Follow the recommendations on communication and patient‑centred care in NICE's guideline on patient experience in adult NHS services and the advice in NICE's guidelines on improving outcomes in urological cancers and improving supportive and palliative care for adults with cancer throughout the person's care.
Offer clinical nurse specialist support to people with bladder cancer and give them the clinical nurse specialist's contact details.
Ensure that the clinical nurse specialist:
acts as the key worker to address the person's information and care needs
has experience and training in bladder cancer care.
Use a holistic needs assessment to identify an individualised package of information and support for people with bladder cancer and, if they wish, their partners, families or carers, at key points in their care such as:
when they are first diagnosed
after they have had their first treatment
if their bladder cancer recurs or progresses
if their treatment is changed
if palliative or end of life care is being discussed.
When carrying out a holistic needs assessment, recognise that many of the symptoms, investigations and treatments for bladder cancer affect the urogenital organs and may be distressing and intrusive.

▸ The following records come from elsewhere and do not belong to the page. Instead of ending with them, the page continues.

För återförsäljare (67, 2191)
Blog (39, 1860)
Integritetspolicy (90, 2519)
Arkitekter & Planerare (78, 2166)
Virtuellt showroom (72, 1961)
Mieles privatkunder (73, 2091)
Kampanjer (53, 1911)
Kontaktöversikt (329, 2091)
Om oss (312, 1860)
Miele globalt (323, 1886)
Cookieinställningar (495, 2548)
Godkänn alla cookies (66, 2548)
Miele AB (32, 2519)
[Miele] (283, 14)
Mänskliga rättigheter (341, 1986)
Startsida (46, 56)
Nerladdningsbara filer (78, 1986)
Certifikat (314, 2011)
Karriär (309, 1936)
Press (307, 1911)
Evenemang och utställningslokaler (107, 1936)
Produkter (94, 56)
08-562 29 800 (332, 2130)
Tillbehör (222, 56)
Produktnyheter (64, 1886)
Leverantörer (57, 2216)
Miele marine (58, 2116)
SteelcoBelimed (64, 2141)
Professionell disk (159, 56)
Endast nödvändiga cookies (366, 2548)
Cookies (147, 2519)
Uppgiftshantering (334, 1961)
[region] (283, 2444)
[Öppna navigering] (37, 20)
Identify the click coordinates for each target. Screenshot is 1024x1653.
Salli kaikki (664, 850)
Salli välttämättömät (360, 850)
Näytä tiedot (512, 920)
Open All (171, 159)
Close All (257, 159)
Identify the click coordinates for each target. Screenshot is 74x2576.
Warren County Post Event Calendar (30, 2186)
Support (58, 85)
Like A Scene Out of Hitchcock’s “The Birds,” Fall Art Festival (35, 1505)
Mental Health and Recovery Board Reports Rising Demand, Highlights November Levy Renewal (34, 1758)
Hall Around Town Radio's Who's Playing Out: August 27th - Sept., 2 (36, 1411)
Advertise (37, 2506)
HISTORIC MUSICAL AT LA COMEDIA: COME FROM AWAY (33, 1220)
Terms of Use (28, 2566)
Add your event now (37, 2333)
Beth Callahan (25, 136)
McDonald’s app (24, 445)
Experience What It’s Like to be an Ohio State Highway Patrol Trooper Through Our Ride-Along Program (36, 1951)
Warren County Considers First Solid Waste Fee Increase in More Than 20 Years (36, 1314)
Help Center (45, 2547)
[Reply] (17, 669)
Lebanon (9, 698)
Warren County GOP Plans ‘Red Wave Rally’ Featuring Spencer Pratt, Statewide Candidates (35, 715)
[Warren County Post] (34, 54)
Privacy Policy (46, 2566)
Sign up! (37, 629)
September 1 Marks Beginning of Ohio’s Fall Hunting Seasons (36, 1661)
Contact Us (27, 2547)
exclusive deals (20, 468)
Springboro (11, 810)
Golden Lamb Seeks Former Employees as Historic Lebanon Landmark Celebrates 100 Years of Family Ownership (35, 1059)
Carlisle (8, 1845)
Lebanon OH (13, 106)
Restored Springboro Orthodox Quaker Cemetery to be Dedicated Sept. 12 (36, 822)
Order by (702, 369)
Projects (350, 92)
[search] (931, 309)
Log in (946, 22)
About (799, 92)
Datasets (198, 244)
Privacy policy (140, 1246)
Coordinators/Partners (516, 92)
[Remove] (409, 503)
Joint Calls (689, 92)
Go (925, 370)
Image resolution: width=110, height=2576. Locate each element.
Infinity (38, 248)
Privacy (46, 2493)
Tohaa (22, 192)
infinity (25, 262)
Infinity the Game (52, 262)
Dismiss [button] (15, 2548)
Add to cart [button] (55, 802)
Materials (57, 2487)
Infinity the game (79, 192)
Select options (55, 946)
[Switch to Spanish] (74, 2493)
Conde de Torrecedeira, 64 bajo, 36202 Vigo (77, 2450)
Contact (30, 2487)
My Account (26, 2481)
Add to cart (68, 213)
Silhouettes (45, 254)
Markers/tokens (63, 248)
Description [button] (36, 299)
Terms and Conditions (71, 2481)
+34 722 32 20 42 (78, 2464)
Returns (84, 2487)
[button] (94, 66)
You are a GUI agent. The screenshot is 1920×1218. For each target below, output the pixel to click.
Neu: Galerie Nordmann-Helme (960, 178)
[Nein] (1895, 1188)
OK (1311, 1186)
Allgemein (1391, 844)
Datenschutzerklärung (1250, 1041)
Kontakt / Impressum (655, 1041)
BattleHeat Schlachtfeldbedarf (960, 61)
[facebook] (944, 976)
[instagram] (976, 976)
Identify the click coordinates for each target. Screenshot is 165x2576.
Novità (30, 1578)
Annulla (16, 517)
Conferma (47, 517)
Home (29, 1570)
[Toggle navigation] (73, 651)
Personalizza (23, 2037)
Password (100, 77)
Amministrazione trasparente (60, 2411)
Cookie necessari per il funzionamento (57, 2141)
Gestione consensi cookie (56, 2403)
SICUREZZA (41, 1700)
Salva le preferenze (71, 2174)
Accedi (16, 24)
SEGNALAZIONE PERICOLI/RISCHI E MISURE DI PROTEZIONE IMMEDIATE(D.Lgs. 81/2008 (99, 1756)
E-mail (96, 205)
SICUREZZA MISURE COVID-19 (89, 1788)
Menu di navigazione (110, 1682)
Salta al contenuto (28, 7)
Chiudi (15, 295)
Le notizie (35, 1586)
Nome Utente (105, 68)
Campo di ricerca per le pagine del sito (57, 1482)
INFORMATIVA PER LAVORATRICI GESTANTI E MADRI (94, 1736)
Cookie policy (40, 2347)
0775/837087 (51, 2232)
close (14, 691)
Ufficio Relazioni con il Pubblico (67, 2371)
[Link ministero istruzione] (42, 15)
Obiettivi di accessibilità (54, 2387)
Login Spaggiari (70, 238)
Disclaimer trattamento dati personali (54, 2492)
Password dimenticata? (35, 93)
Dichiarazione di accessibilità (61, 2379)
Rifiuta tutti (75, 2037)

Discuss with the person:
the type, stage and grade of their cancer and likely prognosis
treatment and follow‑up options
the potential complications of intrusive procedures, including urinary retention, urinary infection, pain, bleeding or need for a catheter
the impact of treatment on their sexual health and body image, including how to find support and information relevant to their gender
diet and lifestyle, including physical activity
smoking cessation for people who smoke
how to find information about bladder cancer, for example through information prescriptions, sources of written information, websites or DVDs
how to find support groups and survivorship programmes
how to find information about returning to work after treatment for cancer
how to find information about financial support (such as free prescriptions and industrial compensation schemes).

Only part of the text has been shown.